Higher-than-normal risks of early frost
Editor’s Note: We want to thank Drew Lerner, Doane’s weather consultant and President of World Weather Inc., for allowing us to share this version of a special report he sent to commercial clients last week regarding early frost risks.
Worry over the potential for early frost and freeze conditions in North America has started to rise significantly in the commodity trade this week and rightly so. With crops planted late and maturing late, there is potential for notable crop production cuts in a seasonably normal frost and freeze event, let alone one that is earlier than usual. It caught my attention as a meteorologist big-time when the low at Bismarck, ND sank to 39 degrees on July 26!
Weather patterns this summer have not allowed the Northern Hemisphere to warm up normally and reports from the arctic suggest ice accumulations are way ahead of recent years. A recent report from the polar region shows the number of above freezing days this summer was reduced by nearly half. These issues, along with the ten-day, 30-day and 18-year cycles all add merit to the mid-July CFS model prediction for a couple “threat periods” for early season frost and freezes in September. (But I must caution the CFS model “track record” for accurate temperature forecasts six weeks in advance is not very good.)

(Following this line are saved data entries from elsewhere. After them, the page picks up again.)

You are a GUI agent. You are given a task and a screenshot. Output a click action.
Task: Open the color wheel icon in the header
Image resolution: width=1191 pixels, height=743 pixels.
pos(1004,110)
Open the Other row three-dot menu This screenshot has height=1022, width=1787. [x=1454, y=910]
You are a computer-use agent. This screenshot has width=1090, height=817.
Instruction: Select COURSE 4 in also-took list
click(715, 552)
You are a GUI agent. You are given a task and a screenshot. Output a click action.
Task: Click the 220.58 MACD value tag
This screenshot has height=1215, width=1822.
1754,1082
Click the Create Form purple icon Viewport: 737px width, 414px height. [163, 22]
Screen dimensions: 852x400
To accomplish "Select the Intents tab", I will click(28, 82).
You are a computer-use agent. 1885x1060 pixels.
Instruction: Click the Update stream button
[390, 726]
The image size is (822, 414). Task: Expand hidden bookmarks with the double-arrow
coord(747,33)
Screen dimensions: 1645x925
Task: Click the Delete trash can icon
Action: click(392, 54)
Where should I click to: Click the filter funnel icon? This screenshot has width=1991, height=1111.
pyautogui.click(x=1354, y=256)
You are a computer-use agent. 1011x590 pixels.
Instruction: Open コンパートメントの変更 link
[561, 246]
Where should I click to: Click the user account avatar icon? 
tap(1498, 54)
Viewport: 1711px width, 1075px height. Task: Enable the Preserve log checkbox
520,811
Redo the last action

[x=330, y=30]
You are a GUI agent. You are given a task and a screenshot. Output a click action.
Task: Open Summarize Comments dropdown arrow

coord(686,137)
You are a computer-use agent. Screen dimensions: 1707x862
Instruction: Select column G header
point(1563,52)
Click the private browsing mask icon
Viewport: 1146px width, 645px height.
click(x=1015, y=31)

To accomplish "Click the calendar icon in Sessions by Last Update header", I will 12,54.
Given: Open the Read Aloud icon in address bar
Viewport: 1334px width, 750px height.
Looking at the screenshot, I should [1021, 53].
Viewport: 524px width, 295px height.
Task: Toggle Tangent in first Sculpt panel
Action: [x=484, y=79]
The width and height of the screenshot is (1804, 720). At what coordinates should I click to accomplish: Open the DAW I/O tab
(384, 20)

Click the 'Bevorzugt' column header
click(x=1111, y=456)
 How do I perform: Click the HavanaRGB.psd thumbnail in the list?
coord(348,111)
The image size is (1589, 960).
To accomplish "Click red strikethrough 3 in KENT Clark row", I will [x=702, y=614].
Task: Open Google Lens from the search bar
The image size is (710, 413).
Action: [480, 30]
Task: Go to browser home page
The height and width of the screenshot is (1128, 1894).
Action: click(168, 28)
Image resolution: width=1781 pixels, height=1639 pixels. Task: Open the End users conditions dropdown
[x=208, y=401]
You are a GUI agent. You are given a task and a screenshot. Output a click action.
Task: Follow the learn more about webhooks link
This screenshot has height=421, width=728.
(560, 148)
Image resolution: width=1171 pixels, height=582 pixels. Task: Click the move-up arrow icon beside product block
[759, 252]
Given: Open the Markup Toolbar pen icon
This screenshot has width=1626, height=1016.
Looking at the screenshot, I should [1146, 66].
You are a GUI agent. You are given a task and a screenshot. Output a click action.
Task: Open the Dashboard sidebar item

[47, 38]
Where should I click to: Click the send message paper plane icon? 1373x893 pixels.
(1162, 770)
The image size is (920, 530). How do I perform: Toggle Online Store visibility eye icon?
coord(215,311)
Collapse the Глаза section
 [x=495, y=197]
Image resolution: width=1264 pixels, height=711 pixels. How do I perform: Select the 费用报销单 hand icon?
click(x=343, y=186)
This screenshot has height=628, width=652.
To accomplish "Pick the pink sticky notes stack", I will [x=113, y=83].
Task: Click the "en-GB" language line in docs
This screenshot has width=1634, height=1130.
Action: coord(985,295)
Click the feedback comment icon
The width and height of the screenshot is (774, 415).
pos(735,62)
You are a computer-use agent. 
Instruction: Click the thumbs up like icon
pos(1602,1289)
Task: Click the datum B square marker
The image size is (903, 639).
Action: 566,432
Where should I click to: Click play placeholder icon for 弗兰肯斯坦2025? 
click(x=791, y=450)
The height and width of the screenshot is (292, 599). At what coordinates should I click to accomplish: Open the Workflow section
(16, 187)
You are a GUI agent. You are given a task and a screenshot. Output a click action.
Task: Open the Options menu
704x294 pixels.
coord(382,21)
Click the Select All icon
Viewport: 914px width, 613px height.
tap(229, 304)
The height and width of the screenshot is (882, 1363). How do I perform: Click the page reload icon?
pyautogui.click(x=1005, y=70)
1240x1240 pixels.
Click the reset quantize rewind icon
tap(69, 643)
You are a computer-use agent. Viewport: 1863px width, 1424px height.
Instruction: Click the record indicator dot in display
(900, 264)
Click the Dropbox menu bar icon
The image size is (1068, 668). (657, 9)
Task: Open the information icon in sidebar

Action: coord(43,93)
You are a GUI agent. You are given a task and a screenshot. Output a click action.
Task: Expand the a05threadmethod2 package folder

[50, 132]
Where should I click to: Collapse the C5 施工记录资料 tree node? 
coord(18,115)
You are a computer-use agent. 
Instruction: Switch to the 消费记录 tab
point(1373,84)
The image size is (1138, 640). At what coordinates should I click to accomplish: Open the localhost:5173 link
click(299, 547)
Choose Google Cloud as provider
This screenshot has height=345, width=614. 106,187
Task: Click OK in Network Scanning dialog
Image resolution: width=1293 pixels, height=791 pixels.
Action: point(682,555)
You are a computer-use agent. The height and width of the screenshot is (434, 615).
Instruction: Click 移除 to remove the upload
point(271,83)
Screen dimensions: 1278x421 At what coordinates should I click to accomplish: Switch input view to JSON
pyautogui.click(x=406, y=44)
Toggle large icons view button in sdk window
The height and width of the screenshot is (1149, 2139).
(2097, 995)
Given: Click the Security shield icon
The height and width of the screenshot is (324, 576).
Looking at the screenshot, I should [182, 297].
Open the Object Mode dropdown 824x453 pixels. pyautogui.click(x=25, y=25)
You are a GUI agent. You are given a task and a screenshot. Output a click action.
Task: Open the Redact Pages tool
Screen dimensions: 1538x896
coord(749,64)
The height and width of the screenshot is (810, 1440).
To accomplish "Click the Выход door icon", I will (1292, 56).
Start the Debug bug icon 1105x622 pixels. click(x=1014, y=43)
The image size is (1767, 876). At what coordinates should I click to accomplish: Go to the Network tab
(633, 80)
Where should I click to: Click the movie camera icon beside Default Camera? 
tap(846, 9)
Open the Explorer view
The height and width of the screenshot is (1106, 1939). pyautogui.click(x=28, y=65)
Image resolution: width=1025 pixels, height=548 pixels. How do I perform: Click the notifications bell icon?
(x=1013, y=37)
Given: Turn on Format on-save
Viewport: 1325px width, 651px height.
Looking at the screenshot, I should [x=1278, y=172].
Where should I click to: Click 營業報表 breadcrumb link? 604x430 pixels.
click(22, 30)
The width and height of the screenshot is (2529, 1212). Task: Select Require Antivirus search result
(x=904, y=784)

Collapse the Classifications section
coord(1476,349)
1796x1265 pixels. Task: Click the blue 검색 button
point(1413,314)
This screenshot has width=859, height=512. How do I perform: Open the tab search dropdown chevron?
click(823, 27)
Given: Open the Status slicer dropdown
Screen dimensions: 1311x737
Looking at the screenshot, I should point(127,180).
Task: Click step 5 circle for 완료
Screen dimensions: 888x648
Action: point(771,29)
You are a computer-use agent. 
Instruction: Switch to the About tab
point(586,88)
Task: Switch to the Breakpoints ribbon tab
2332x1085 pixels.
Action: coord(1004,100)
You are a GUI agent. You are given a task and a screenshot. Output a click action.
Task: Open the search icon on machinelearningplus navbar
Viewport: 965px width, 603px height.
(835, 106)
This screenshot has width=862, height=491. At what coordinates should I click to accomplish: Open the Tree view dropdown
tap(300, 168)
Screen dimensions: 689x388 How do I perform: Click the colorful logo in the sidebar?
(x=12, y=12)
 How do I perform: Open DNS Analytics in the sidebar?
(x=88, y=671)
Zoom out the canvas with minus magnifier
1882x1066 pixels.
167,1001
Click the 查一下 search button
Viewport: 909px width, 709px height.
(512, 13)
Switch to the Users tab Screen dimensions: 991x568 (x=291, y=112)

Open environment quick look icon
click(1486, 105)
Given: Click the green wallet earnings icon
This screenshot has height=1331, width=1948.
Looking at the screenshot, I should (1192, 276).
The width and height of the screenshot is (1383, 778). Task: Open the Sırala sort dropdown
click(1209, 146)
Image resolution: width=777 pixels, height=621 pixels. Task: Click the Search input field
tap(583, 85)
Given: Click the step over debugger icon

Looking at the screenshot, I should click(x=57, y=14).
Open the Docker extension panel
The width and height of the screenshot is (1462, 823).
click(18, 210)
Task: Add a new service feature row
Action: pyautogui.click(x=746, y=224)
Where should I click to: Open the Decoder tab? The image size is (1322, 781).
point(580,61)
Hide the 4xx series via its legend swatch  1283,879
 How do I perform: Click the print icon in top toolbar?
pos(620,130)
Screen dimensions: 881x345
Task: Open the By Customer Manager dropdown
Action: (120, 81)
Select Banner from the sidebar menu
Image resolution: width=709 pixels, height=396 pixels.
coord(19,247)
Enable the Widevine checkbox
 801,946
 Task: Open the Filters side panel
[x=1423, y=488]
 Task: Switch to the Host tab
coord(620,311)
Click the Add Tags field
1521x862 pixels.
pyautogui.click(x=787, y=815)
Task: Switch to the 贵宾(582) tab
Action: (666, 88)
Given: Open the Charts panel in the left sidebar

Other early warning signs: Low temperatures Aug. 14th in portions of Wisconsin and Minnesota slipped to the middle 30s, the day after similar lows occurred as far west as northeastern North Dakota. This cool period also followed some patchy soft frost reported in a few Saskatchewan, Canada locations a few days before that. It had been roughly three weeks since the last bout of unusually cold nighttime lows (18 to 19 days to be precise). Normally, when unusually cool weather patterns occur in late summer, observing the rhythm in which the cold bouts occur can sometimes be the best indicator of when the next bout of cold will arrive. If that is true in this case, the first days in September will need to be closely monitored for the next bout of coolness in Canada’s Prairies and/or the northern U.S. Plains.
The 18- to 19-day interval between cold shots is also close to the second occurrence of the 10-day cycle, which fits well in the general timing of weather events in the atmosphere. But again, I must caution that predicting the first frost and freeze event of the year is one of the greatest challenges put to a meteorologist and/or climatologist since it requires predicting temperatures within two to three degrees of accuracy 6 to 8 weeks ahead. And the difference between a damaging frost or freeze event and one of only minor consequence to yields is often determined by a degree or two in temperature. But with that said, there are a number of issues that need to be discussed in this report that reinforce prospects of early season frost and freezes.
1974 Should Not Be Forgotten. Many parallels to past years are often tossed about when weather becomes extreme and one of the years of comparison for 2013 has been 1974. Much like this year, planting of many spring crops was late due to a cool and wet weather pattern. Crops were far behind in their development most of the growing season. And like this year, there was then a short term bout of warming and generally favorable mid-summer weather and crop conditions improved. But there was a Labor Day weekend freeze that was devastating. And this year the similarities to ’74 don’t stop with a wet spring and late planting. Summer 1974 turned drier than usual in the northern half of the Plains and in a part of the upper Midwest. Just like this year, the drier biased areas included the region from Kansas to North Dakota, including western Iowa. The driest areas this year were a little further to the east and north over those in 1974, but similar enough to be a valid analog. The key difference is that the cool weather in August 1974 was mostly in the Plains, Midwest, Delta and southeastern states, whereas this year the coolest area has been the upper Midwest, Great Lakes region and immediate neighboring areas.
World Weather, Inc. is not “predicting” a ’74-like freeze. We’re just noting that the atmosphere was in a cooling mode back then as it is now. The similarities are so strong we cannot write off the ’74 freeze as a fluke. Even the solar cycle was trending in the same direction of reduced sunspot numbers similar to that we’ve seen in recent years. There have also been reports of earlier than usual ice accumulation in the higher latitudes in the polar region. Both of these observations reinforce the thought that 2013 warming in the higher latitudes failed to occur as normal, leaving the arctic with greater than usual amounts of cold air for so early in the coming cool season. That cooler-than-usual air in the arctic will be funneled to the lower latitudes, periodically when strong ridges of high pressure build up around the Northern Hemisphere at times - forcing the colder air southward into crop regions.
Atmospheric cycles also suggest early and late September may be the more favored periods for threatening cold. These two periods are identified in the 10-day cycle. The fact that mid-August cold occurred 18 to 19 days after that which occurred July 26 suggests that if the cycle repeats again, the first days of September will represent the next more threatening period of cold for Canada’s Prairies and the northern Plains. Another 18 to 19 days after that puts another bout of potential threatening cold into the north-central United States after September 22.
Concluding Remarks: The research referenced here raises some evidence that the bias may be tilted toward an earlier than usual frost and freeze event. The evidence of this is not totally convincing, but high enough that we wanted to make sure our clients realize “potential” for damaging freeze is higher than usual and to plan accordingly.